Wednesday, August 29, 2007

Now here's a great story illustrating how social media can quickly take a bad situation and make it worse by exposing it to a massive, global audience, and how someone then LEVERAGED social media to come back on top - bigger than ever.

During the recent Miss Teen USA pagent, Miss Carolina made a huge gaff on-air. Yes, it was nationally broadcast, but as we know, TV audiences are dwindling, so it's once and done, right? Enter youtube. By Monday, the clip had so much traction, it was even picked up by Gawker Media sports site Deadspin.com. The video on Deadspin alone generated almost 25,000 views. On Youtube, nearly 8 million people have viewed the clip. And those are just two of the many websites who posted the clip. In a matter of a days, a bad interview got much much worse.

Now this is where Miss Carolina (or her management team) proved she's not as simple-minded as she sounded. Instead of allowing herself to be the butt of blog jokes and late night show banter and fade into oblivion, she joined forces with a credible and visible third party, People.com, and poked fun at herself, virally.

Suddenly, she's laughing with everyone.

One of the most important things to remember when responding online via social media is to have a sense of humor. It's important to understand the tone online: irreverent, cheeky, snarky and quirky. While I rarely recommend a snarky tone for a response online, because it has to be done right and can read as defensive in a response, I do recommend being playful and picking a safe channel to host a response, both of which, Miss Carolina did. Well done.

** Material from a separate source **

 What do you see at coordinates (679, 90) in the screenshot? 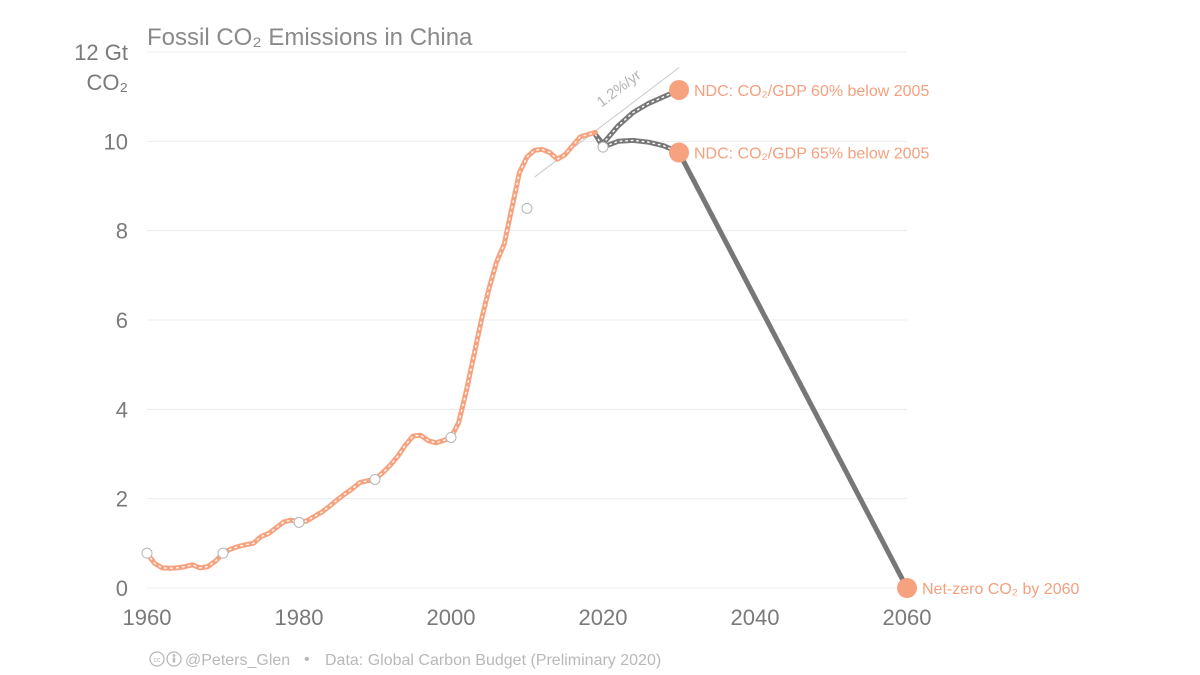
I see `ndc-60-endpoint` at bounding box center [679, 90].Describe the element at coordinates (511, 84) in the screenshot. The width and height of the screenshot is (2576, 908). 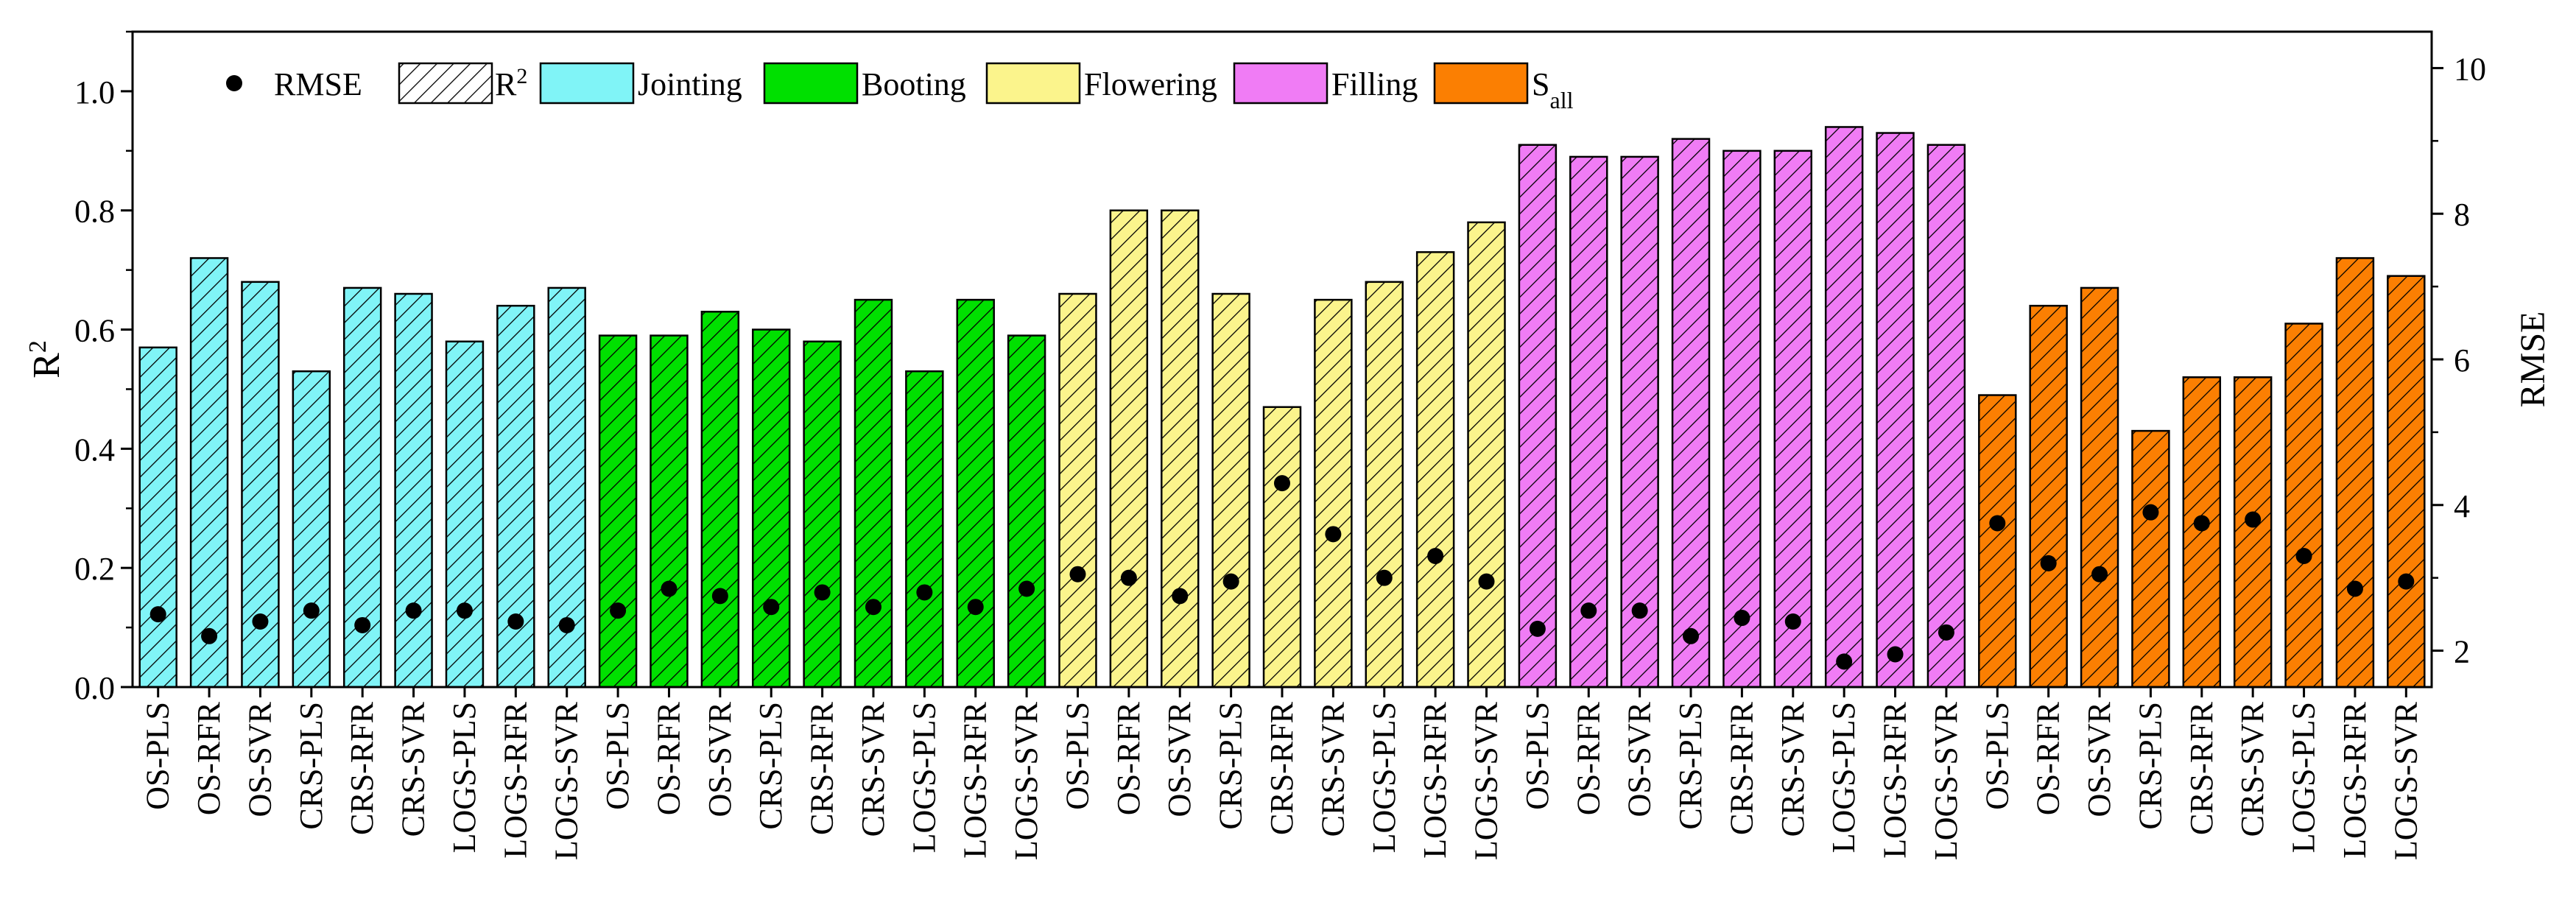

One last note, I acknowledge that not every crisis or gaff is appropriate to respond to via social media and humor. Of exception would be incidents like product recalls of serious consequence to consumers, like the recent toy recall, a pharma crisis or a pending litigation.

**Thanks to Jeremy Pepper for tweeting the the link to the People.com video.

1 comment:

stellargirl said...

i first saw it on perezhilton.com which is about... 6+ million hits a day? thereabouts?

she will have her 15 minutes, much like that other blonde lady on the ABC show who said this is NBC news and some other junk (while interviewing holly hunter).

see, i can't even remember her name, but apparently it was good for her, too.